_Tasks to carry out_.
(1) For each statement below, decide whether it agrees with the review of The Little Stranger. Answer yes or no and quote the words of the review that settle it.
(a) The reviewer bought the book for a dollar.
(b) The reviewer has long thought of themselves as a fan of Gothic fiction.
(c) The reviewer thought of Dr. Faraday as the hero from start to finish.
(2) Reproduce word for word the part of the review of The Little Stranger starting with "Everything in this" and going on through "and utter despair.".
(3) In the review of The Little Stranger, which character does the reviewer say best illustrated the dangers of a new world that no longer quite makes sense?

_Document text_.
┄┄┄┄┄┄┄┄┄┄┄┄┄┄┄┄┄┄┄┄

I finally did it, I read a Sarah Waters book and I loved it.  Her books have been on my list for a while now but I always seemed to get distracted by something else.  When I found The Little Stranger for a dollar, I could no longer pass it up. The problem, or maybe it wasn't a problem, was that as soon as I bought it, I had a uncontrollable urge to read it.  Every time I picked something else up, this book cried out "No, Read Me!".  Once I obeyed, I couldn't put it down.

I found myself getting lost not only in the story of this family but in the Hall itself.  I'm not sure one can be separated from the other.  The story of the Hall is the story of the family.  As the rate of decline speeds up in the Hall, it speeds up in the family.  Where one suffers a setback, so does the other.  There is no clear line of where they begin or end.  The fact that the decline is told in such lyrically descriptive detail kept me glued to the story and left me feeling a little cheated once the last page was turned.

Everything in this book is flawed.  There is no one thing or person that doesn't have a trace of that decay running through it.  This is a land and it's people that are struggling to find their way again after the war and their story is told through the lives of the Hall and it's inhabitants.  The tension and sense of foreboding that runs throughout the pages kept building in small waves that slowly started to submerge the characters and the Hall in a flood of terror and utter despair.

When I first started the book I was under the impression that Dr. Faraday was going to be the hero of the tale, but as I got to know him more, I'm not at all convinced that he wasn't behind the slow descent into madness that took place.  Whether or not the troubles took place at the hands of some supernatural force, Dr. Faraday's growing obsession with the Hall, or some combination of both, Dr. Faraday was at the heart of a lot of it.  He, more than any other character, illustrated for me the dangers of a new world that doesn't quite make sense anymore. 

As a quick side note, I've never thought of myself as a fan of Gothic fiction.  But lately I've found myself almost enraptured by the whole genre and have recently picked up several more book and plan on picking up even more.  I'm really enjoying myself as I get lost in the type of storytelling that takes place.  I'm not sure if this change in my taste is permanent or not, but I'm going have fun while it lasts.

┄┄┄┄┄┄┄┄┄┄┄┄┄┄┄┄┄┄┄┄

_Dataset content_.
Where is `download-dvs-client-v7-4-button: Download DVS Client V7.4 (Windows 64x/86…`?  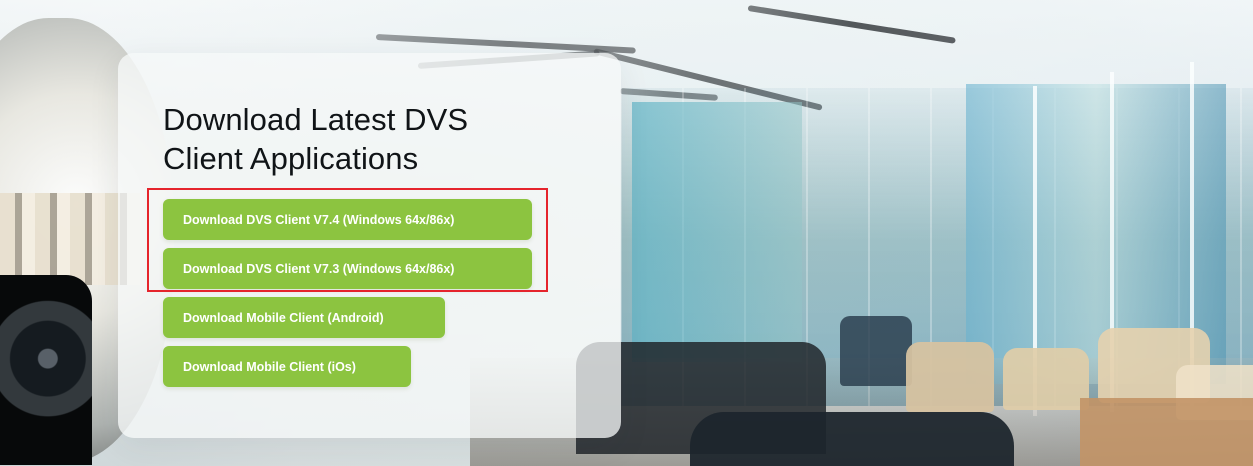
download-dvs-client-v7-4-button: Download DVS Client V7.4 (Windows 64x/86… is located at coordinates (348, 220).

┄┄┄┄┄┄┄┄┄┄┄┄┄┄┄┄┄┄┄┄

_Answers per task_.
(1)
(a) Yes: "When I found The Little Stranger for a dollar, I could no longer pass it up."
(b) No: "I've never thought of myself as a fan of Gothic fiction."
(c) No: "When I first started the book I was under the impression that Dr. Faraday was going to be the hero of the tale, but as I got to know him more, I'm not at all convinced that he wasn't behind the slow descent into madness that took place."

(2)
Everything in this book is flawed.  There is no one thing or person that doesn't have a trace of that decay running through it.  This is a land and it's people that are struggling to find their way again after the war and their story is told through the lives of the Hall and it's inhabitants.  The tension and sense of foreboding that runs throughout the pages kept building in small waves that slowly started to submerge the characters and the Hall in a flood of terror and utter despair.

(3) Dr. Faraday.